The cost of prediction is logarithmic to the number of data points used to train.
Can be unstable, with small variations in the data leading to a completely different tree.
Can create biased trees if some classes dominate. Recommended to balance the dataset prior to fitting.
Classification
Very simple to use in the base case:
from sklearn import tree
X = [[0,0], [1,1]]
y = [0,1]
clf = tree.DecisionTreeClassifier()
clf = clf.fit(X,Y)
clf.predict([[2,2]])
clf.predict_proba([[2,2]]) # predict probability of each class
Capable of binary and multiclass classification.
Plotting the Tree
You can plot the tree and export to Graphviz or to text with export_text
.
Check out the graphviz export docs for colour options.

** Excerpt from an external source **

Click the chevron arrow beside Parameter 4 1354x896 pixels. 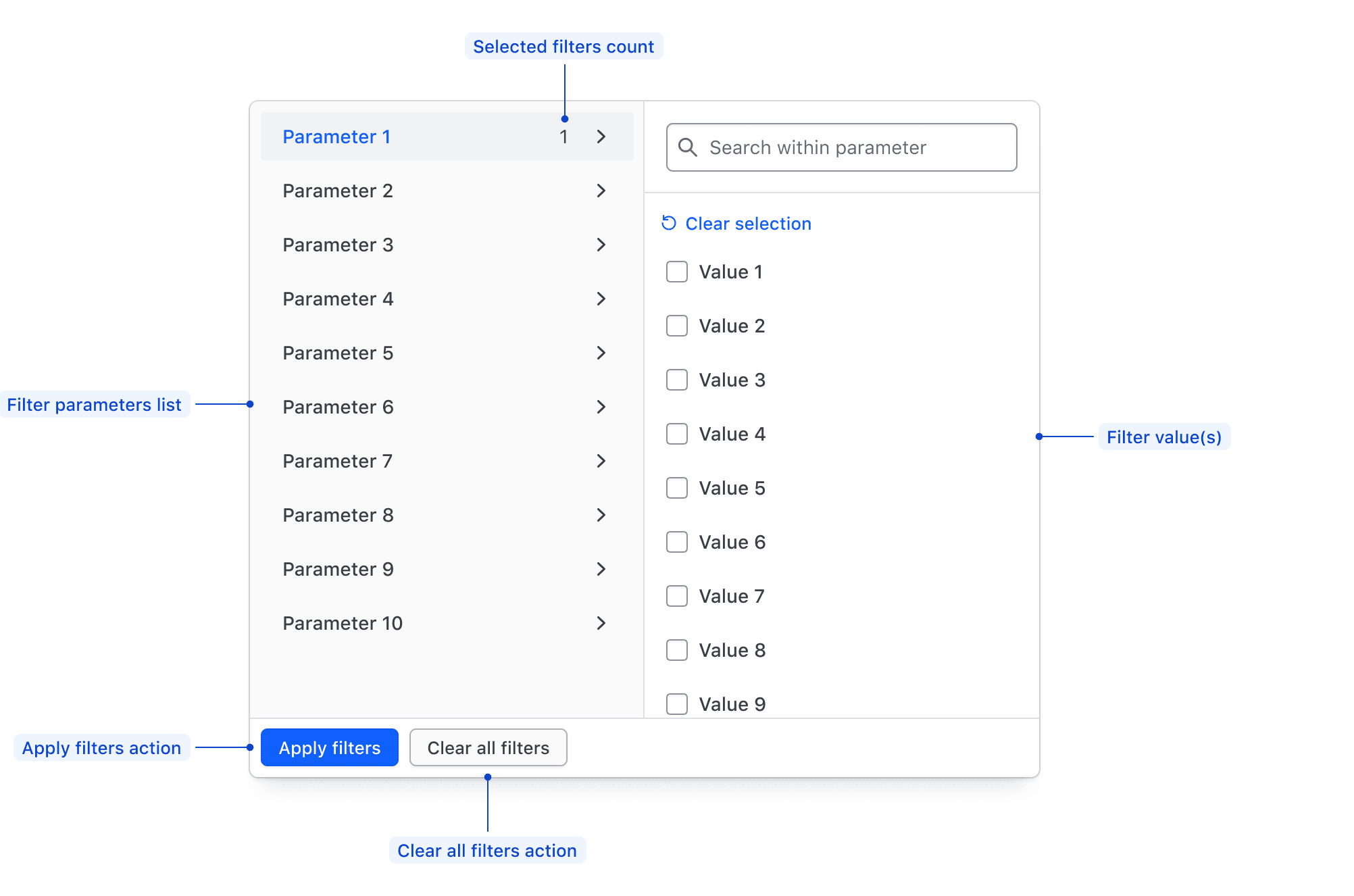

from sklearn.datasets import load_iris
from sklearn.tree import DecisionTreeClassifier
from sklearn.tree import export_text, plot_tree, export_graphviz
import graphviz
iris = load_iris()
decision_tree = DecisionTreeClassifier(random_state = 0, max_depth=2)
decision_tree = decision_tree.fit(iris.data, iris.target)
r = export_text(decision_tree, feature_names=iris['feature_names']
print(r) # get a nice string repr of the tree
plot_tree(decision_tree) # get a funky tree diagram
# or use graphviz
dot_data = export_graphviz(decision_tree, out_file=None)
graph = graphviz.Source(dot_data)
graph.render("iris")